Read more in Saturday’s IR.

who pays for it?

Whether Helena city commissioners decide to hire sharpshooters or choose a different way to manage the Queen City’s growing deer herd, it’s going to cost money. And a question remains: Who will pay?

City officials say they want the state Fish, Wildlife and Parks Department to chip in, with Commissioner Sandy Oitzinger — who was a member of the Urban Wildlife Task Force — saying she wants at least a 50/50 split.

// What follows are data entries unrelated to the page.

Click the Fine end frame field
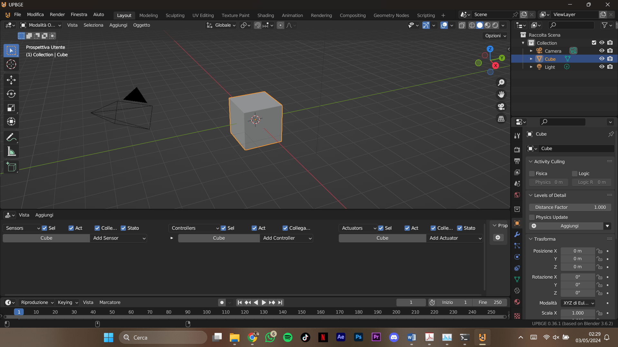This screenshot has width=618, height=347. pos(490,302)
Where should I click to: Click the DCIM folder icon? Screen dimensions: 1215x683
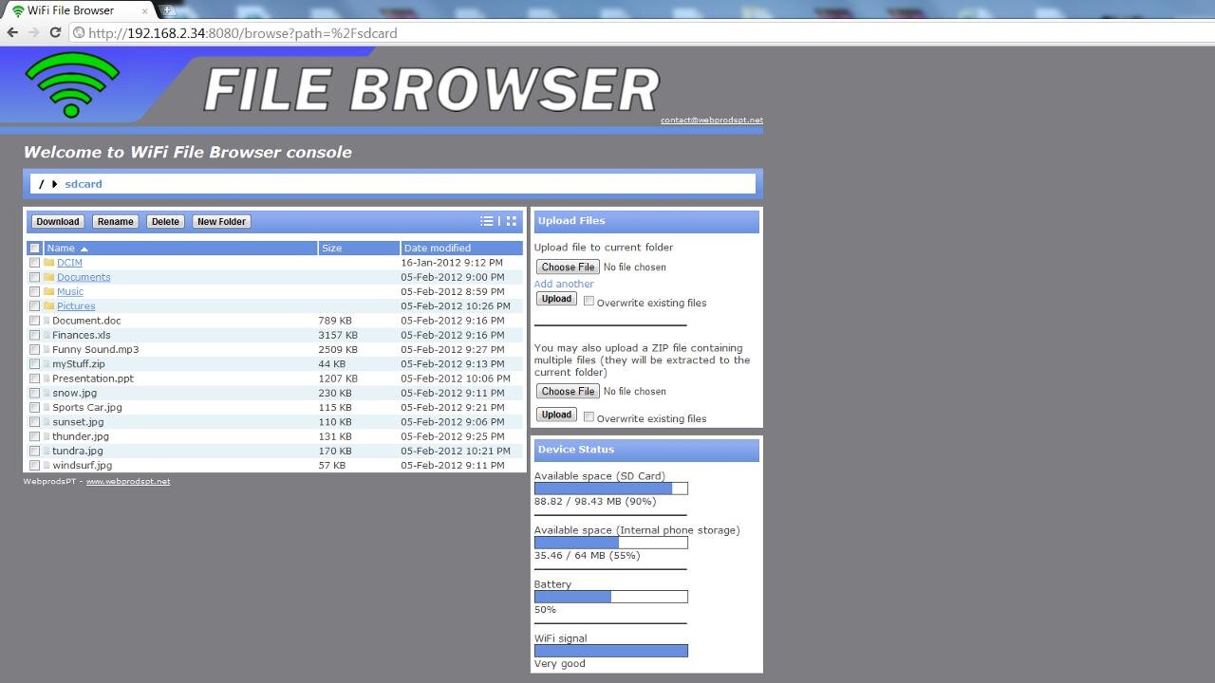(48, 263)
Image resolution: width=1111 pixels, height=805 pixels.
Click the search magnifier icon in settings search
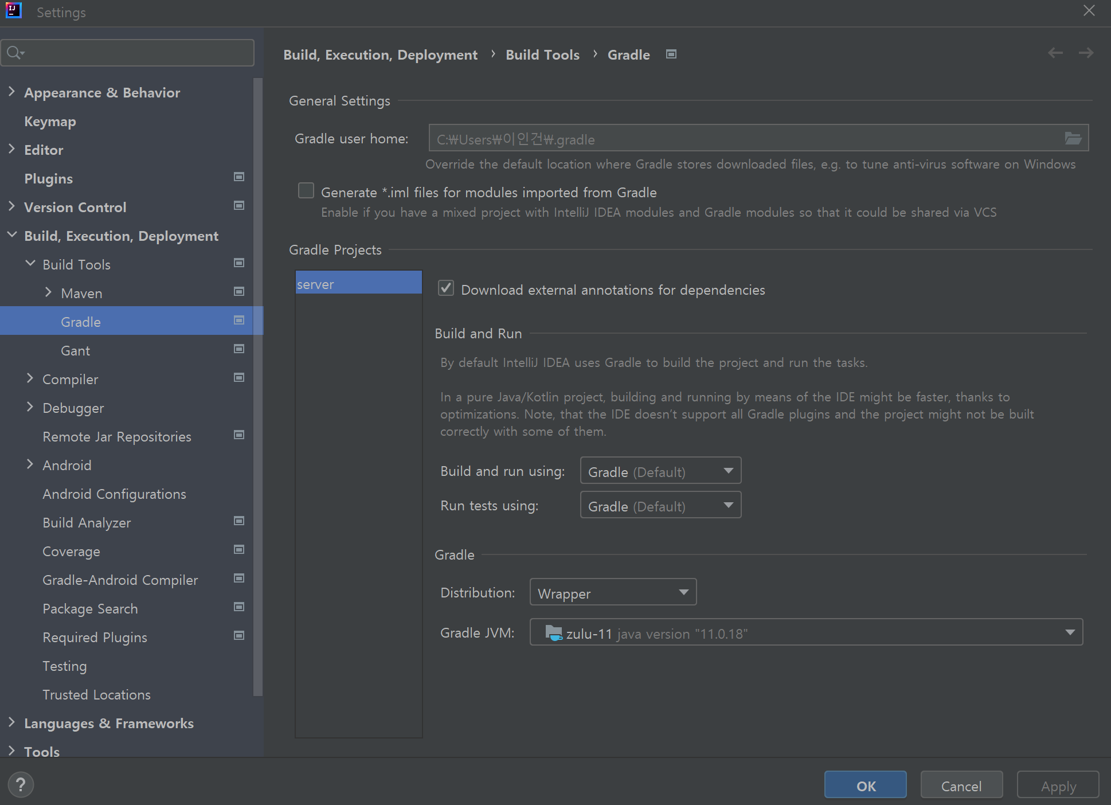[x=14, y=53]
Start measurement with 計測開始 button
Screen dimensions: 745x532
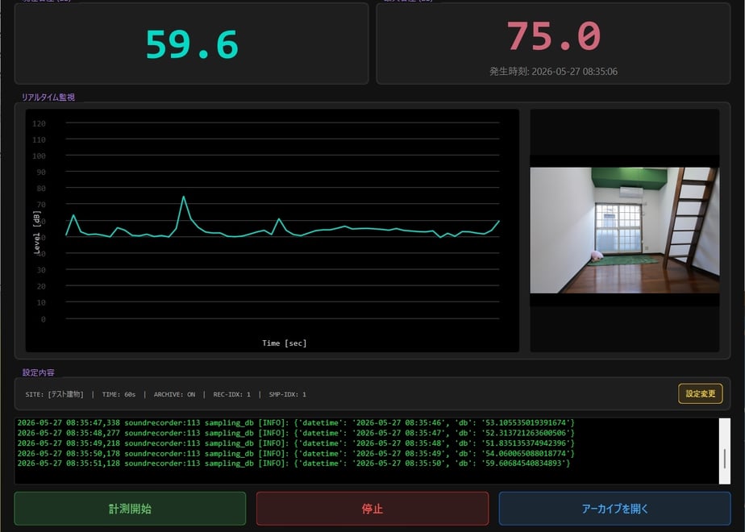click(x=130, y=509)
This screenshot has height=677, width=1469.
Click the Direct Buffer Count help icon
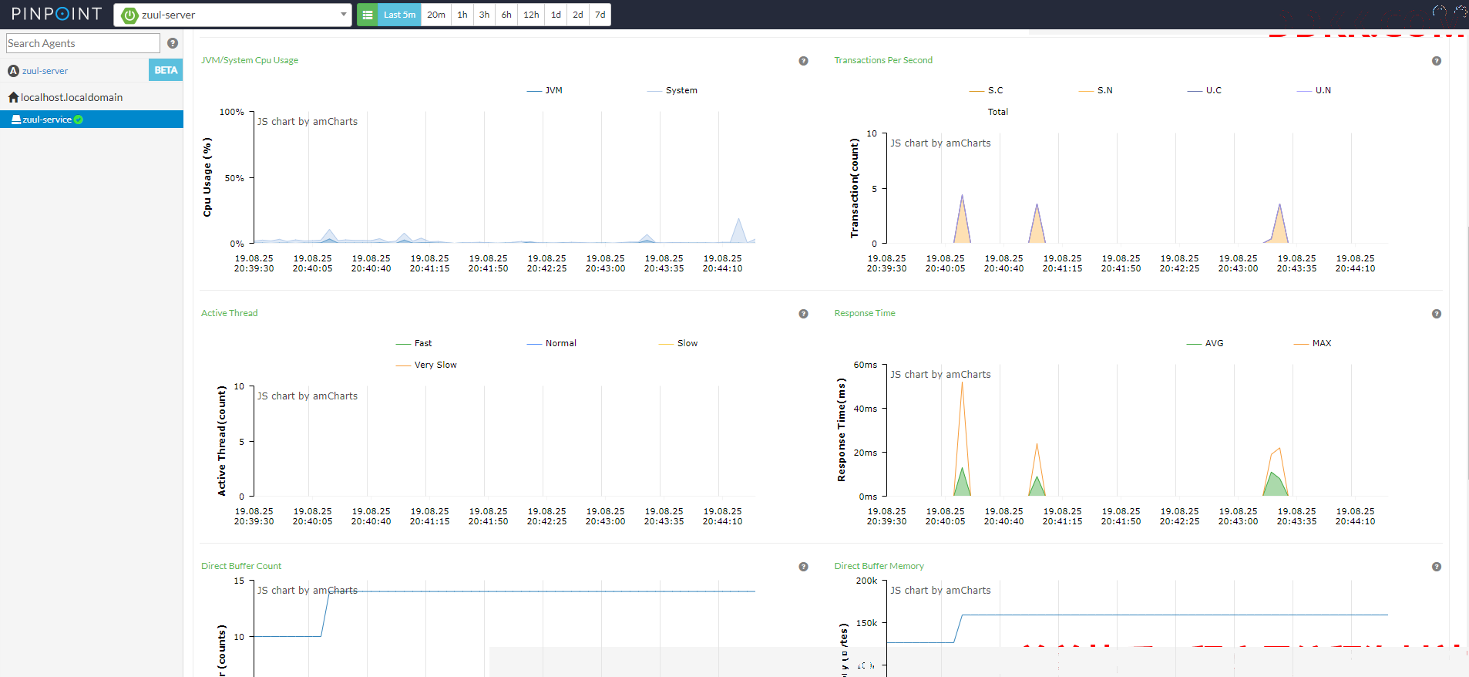click(x=803, y=567)
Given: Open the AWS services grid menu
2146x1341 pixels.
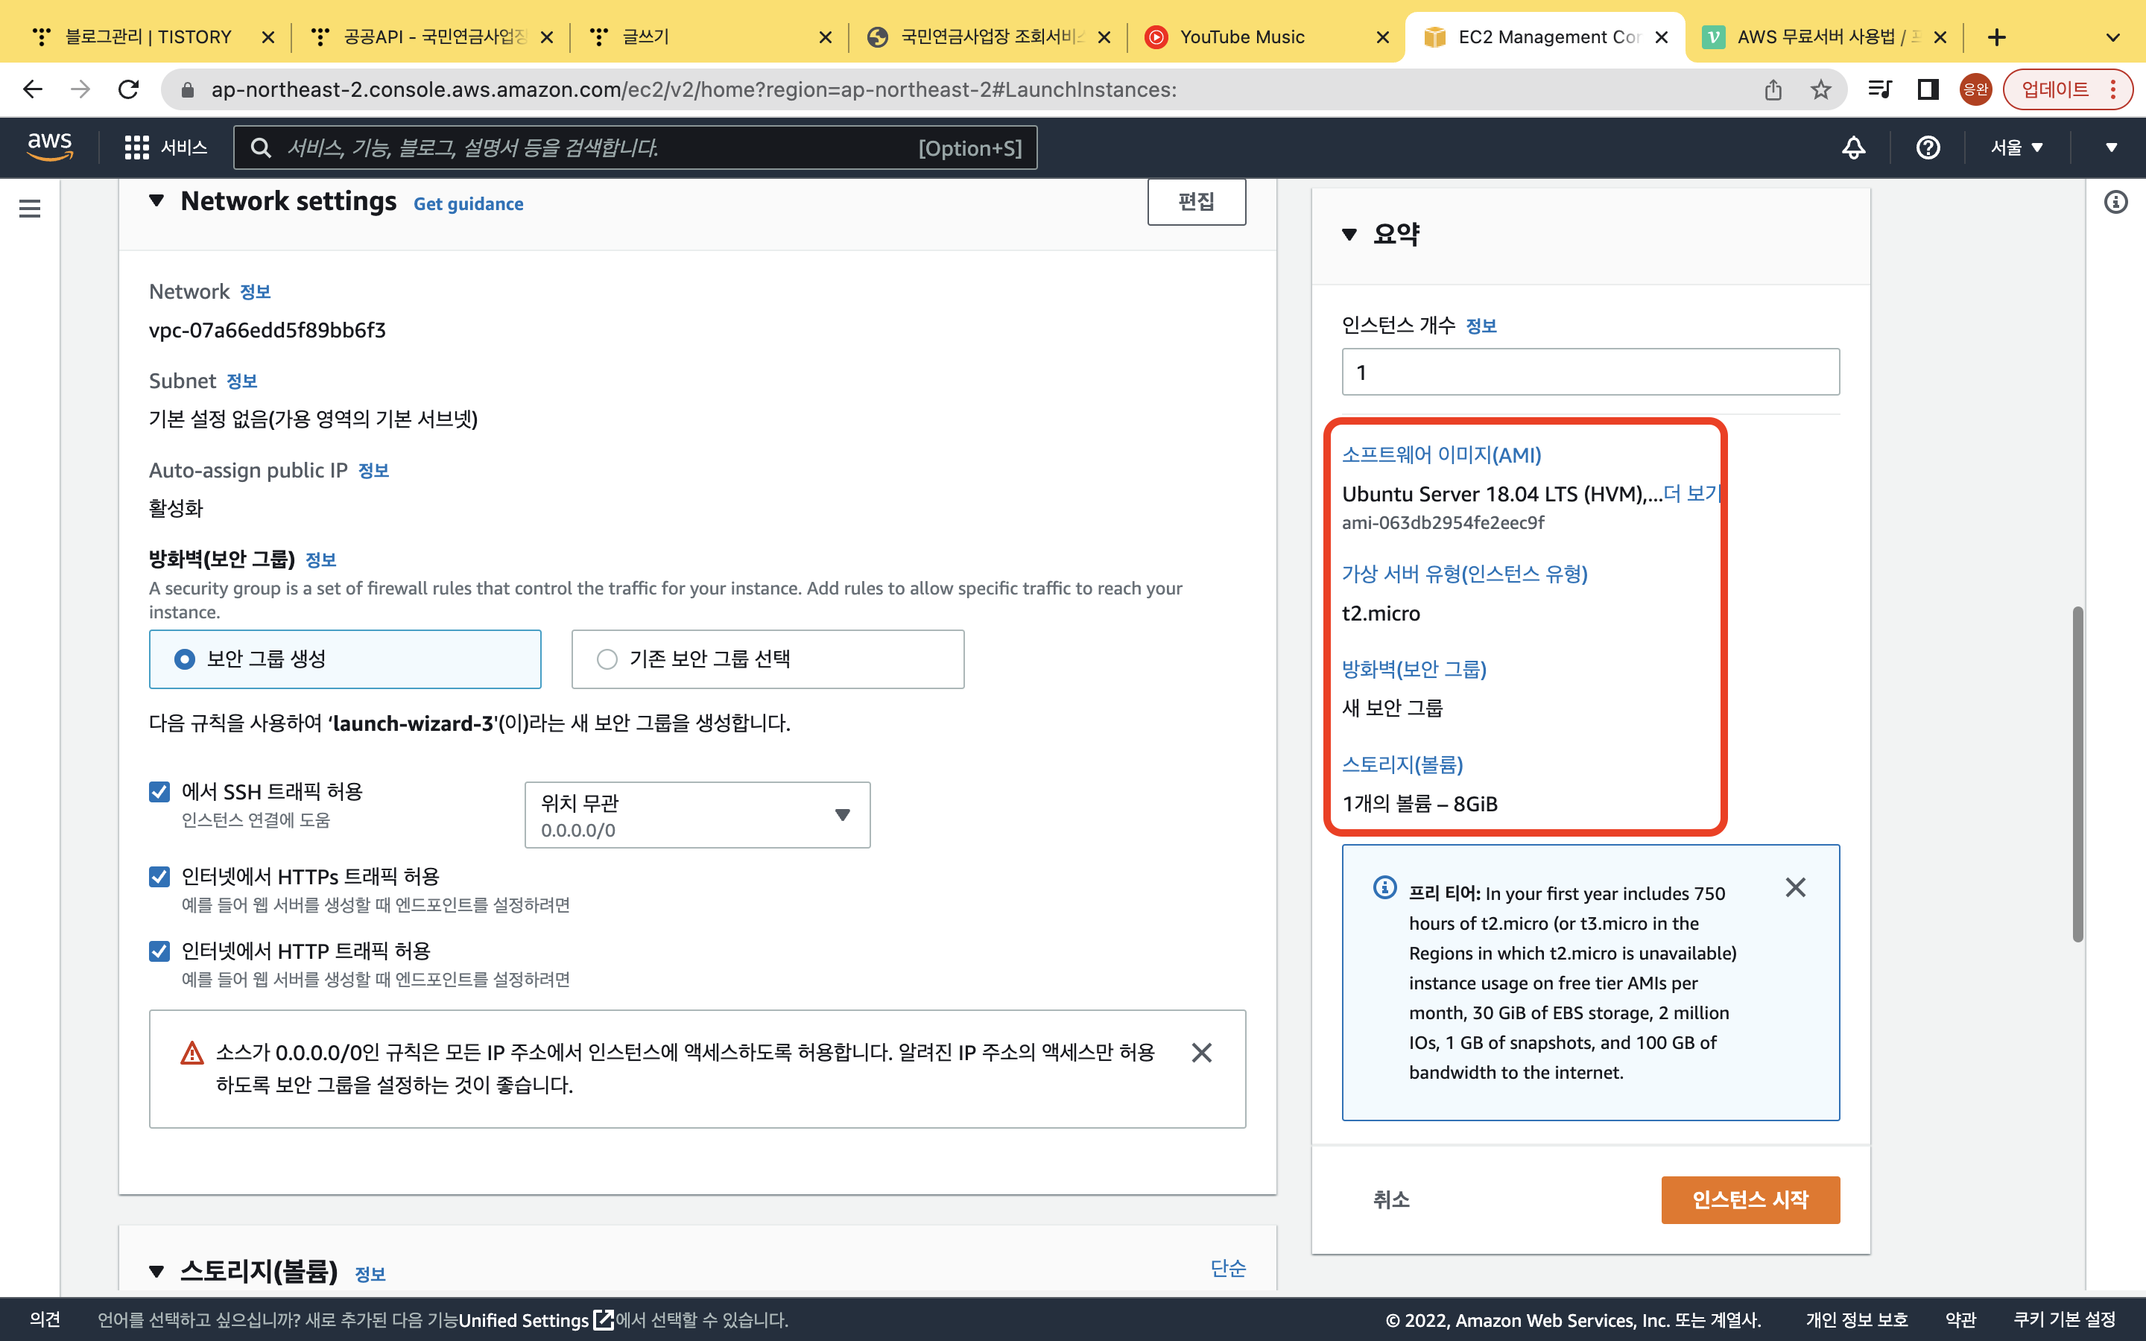Looking at the screenshot, I should click(x=137, y=147).
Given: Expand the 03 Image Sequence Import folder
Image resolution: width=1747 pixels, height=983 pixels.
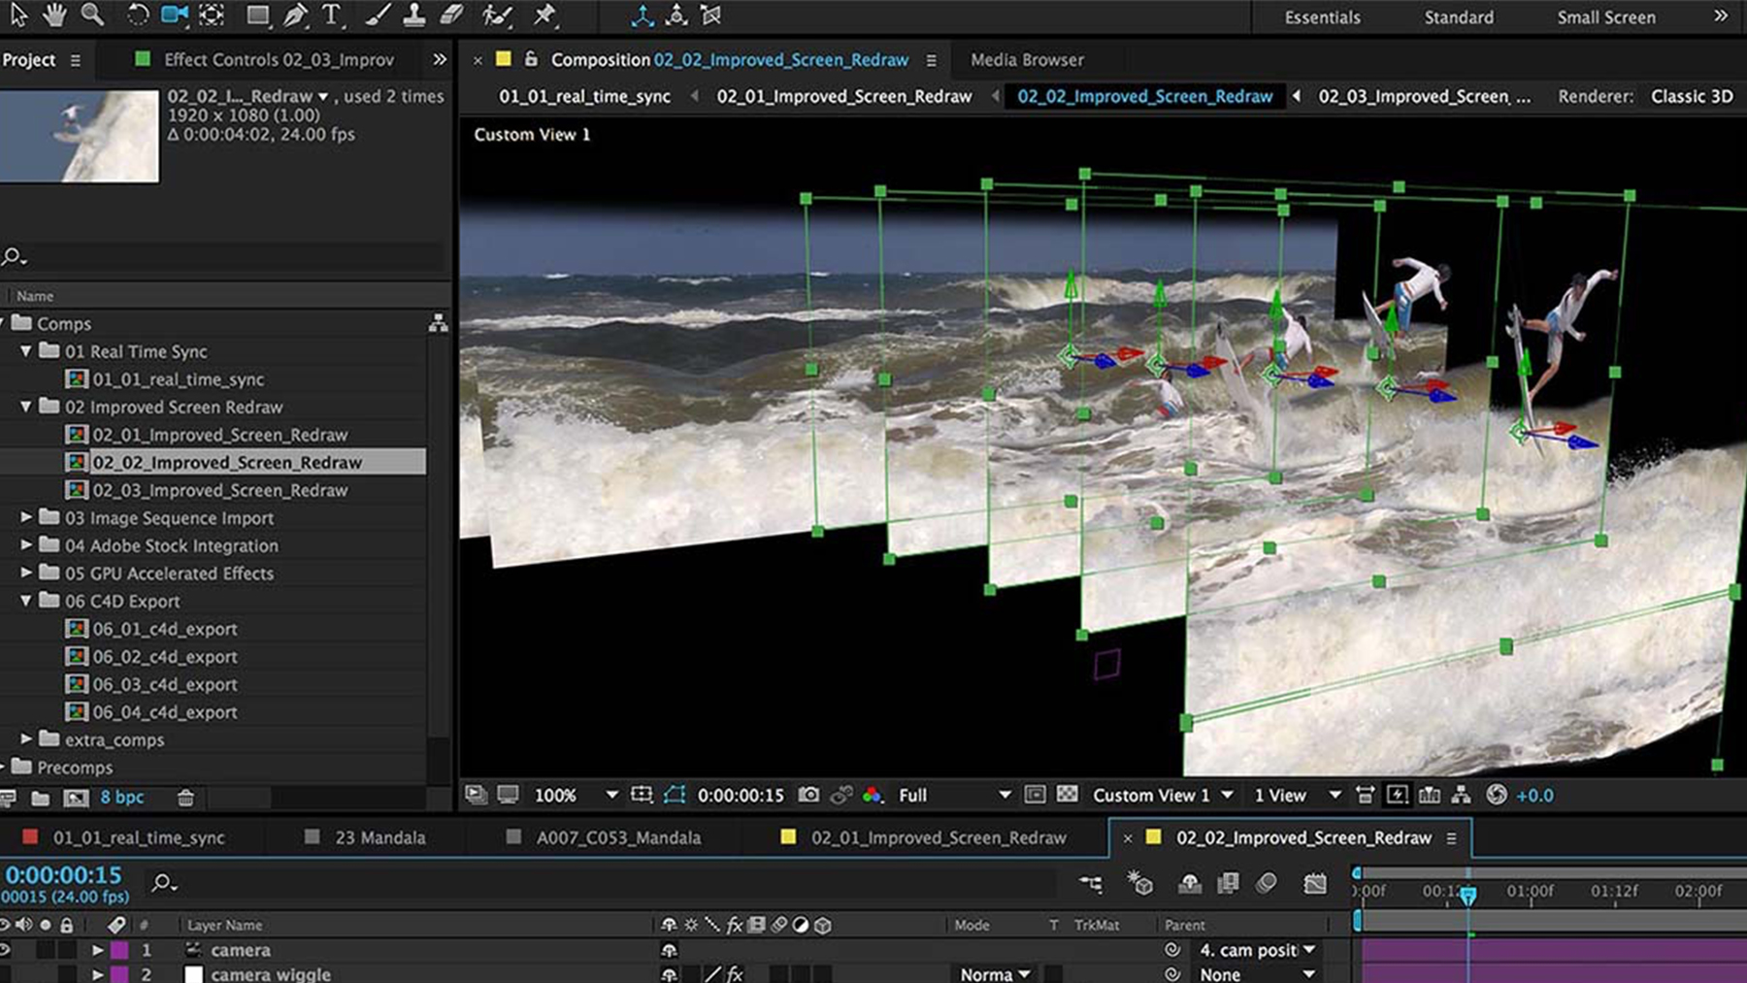Looking at the screenshot, I should click(x=26, y=518).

“I do believe they should be sharing some of the cost,” Oitzinger said.

FWP spokesman Ron Aasheim, noting the department has contributed a $7,000 grant to conduct a telephone survey and has donated the extensive time and effort of a wildlife biologist, said FWP will “wait and see what the plan is.”

“We haven’t been approached yet,” Aasheim said. “We obviously will be partners … but it’s an issue with many opinions.”

City Manager Tim Burton said he’d like to see some sort of cost-share agreement, but said commissioners need to discuss the specifics. He noted game populations in Montana, through good stewardship by FWP and hunters, have rebounded in the last century.

“When you look at that and the fact that there is an impact on urban areas, and FWP is charged with managing the state’s resource … then I think there’s an obligation for Fish, Wildlife and Parks to assist with both their technical expertise and financial resources to manage wildlife in urban areas,” Burton said.

“I think that a partnership is in order,” he added. “(FWP has) certainly been helpful in this whole Urban Wildlife Task Force effort.”